DATA EXTRACTS:
Content starts
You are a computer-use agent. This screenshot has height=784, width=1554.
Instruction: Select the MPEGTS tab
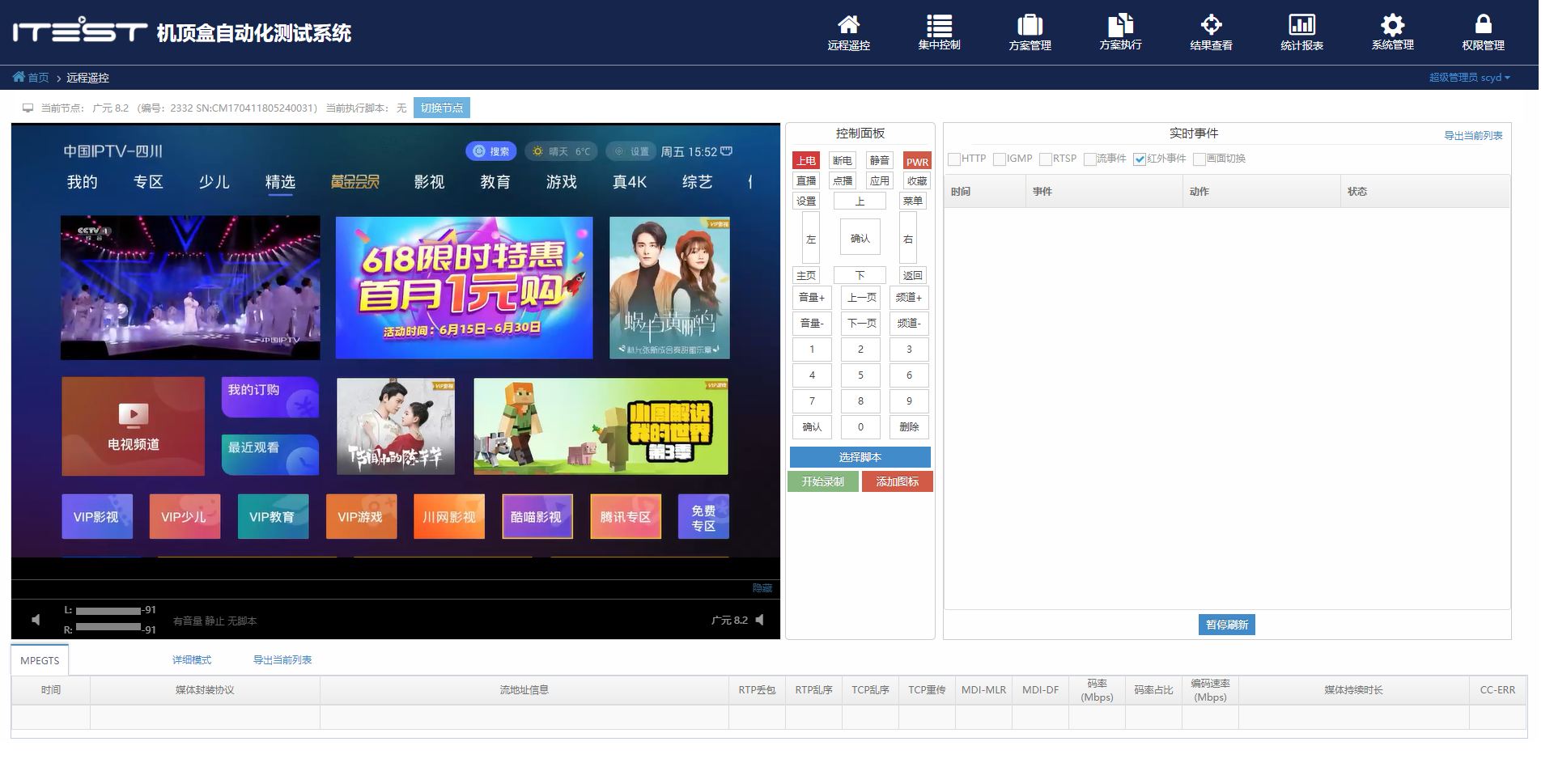click(x=40, y=660)
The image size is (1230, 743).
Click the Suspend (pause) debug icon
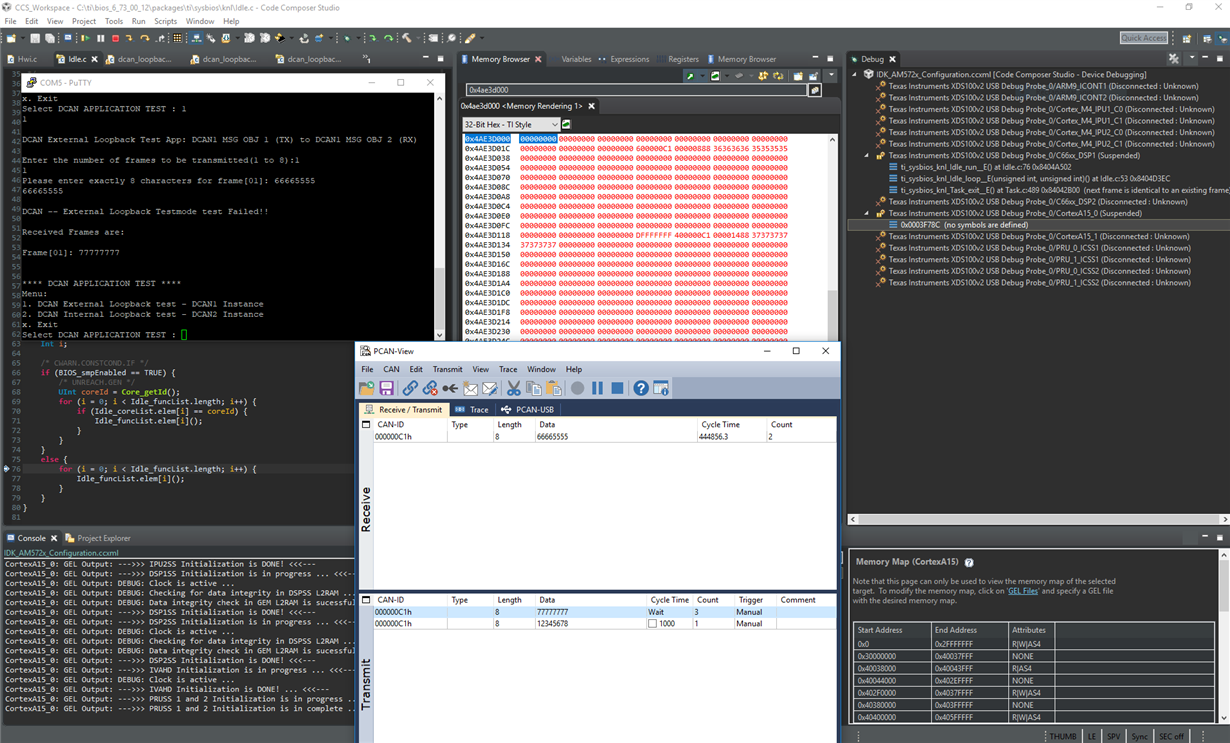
Content ends
TASK TO CARRY OUT:
In the answer, the entries should be restated verbatim, with all pictures omitted.

FINAL ANSWER:
You are a computer-use agent. This screenshot has height=784, width=1554.
Instruction: Select the MPEGTS tab
click(x=40, y=660)
The image size is (1230, 743).
Click the Suspend (pause) debug icon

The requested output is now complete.